And as one hit television series recently told its viewers, “Hershey’s is the currency of affection. It’s the childhood symbol of love.”
But can love and affection forever fend off an onslaught from the Almighty dollar — particularly in a politically corrupt environment like Pennsylvania’s?
If the Mondelēz bid fails, stock analysts say, it may pave the way for even larger and perhaps more irresistible hostile takeover bids from other multinationals, like Nestlé, or Mars.
‘Mr. Hershey’s approach was to take kids off the street, with his bare hands, and love them and care for them’
Sooner or later all that will stand in the way of a sale of Milton Hershey’s chocolate company are vigilant, good-hearted, and honest Pennsylvania officials and judges.

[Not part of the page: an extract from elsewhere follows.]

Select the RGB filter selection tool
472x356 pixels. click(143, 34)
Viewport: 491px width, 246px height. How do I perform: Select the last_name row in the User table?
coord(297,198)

And that’s a problem, because Pennsylvania government and courts continue to sink deeper into a morass of self-serving corruption and dishonesty.
As Milton Hershey’s storied chocolate company again goes on the block, it’s worth remembering Milton Hershey’s intent.

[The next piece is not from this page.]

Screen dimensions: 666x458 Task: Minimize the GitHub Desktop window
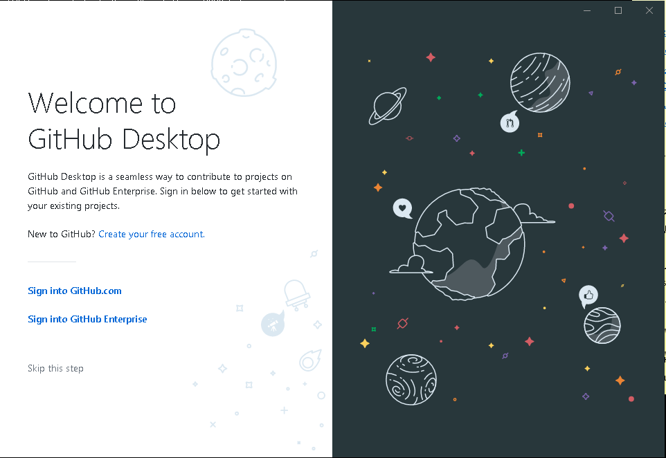click(x=586, y=10)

Hershey was motivated not so much by the Almighty Dollar, but by the Real Almighty — his religious Mennonite upbringing.
Those who knew the man memorialized him at his death in 1945 as one “whose life and work were devoted to service for others, who lived by the Ten Commandments and the Golden Rule, and whose entire estate was generously given for the care and training of orphan boys, for the education of the youth of his community, and for the general welfare of all.”
Cagey businessman that he was, Milton Hershey also understood the economists’ Golden Rule, much better than they understood Hershey: “He who has the Gold, makes the Rules.”
Almost one hundred years ago, in 1918, Hershey gifted all his stock and controlling interest of the chocolate company to the Trust running the orphans’ school.
Some have been trying to pry the hugely profitable chocolate company from the Trust ever since.
Bob Reese sighs when he says, “It lasted 100 years. One hundred years wasn’t bad.”
Fortune magazine tried to explain to befuddled investors this July 3, “The fiduciary duty of the Trust, laid out in a 1909 deed, is to support the Milton Hershey School, an establishment created for children from low-income families, not Hershey’s shareholders.”
The biggest threat so far to a school-owned chocolate company came in 2002, when the Trust’s board revealed plans to sell Hershey Foods to Wrigley, for $12.5 billion. (Notice that this week’s $23 billion bid from Mondelēz almost doubles that.)
A community uproar in 2002 spurred state Attorney General Mike Fisher, who was running for governor that year, to petition the orphan’s court to stop the sale. Ten of the 17 Trust members soon found themselves removed from the board, including all seven members who voted to sell the chocolate company.
“One of the biggest problems that came out of the sale process was the very severe fracturing of relations between the trust and Hershey Foods,” First Deputy Attorney General Jerry Pappert told The New York Times in 2002. “The attorney general and the Orphan’s Court both felt strongly that we need to act to restore relations between Mr. Hershey’s trust and his food company and his school.”
Orphan’s Court Judge Warren Morgan further criticized the Trust’s board for ignoring Milton Hershey’s philanthropic desire for the candy company to benefit the orphans’ school.
AG Fisher soon packed the Trust with four new members. The board ultimately voted to decline Wrigley’s offer.
But there was a devil’s bargain to pay for the Pennsylvania attorney general’s political intervention.
One of the new board members was former GOP Attorney General Leroy Zimmerman. By all accounts, the Hershey Trust accelerated down a path of political patronage.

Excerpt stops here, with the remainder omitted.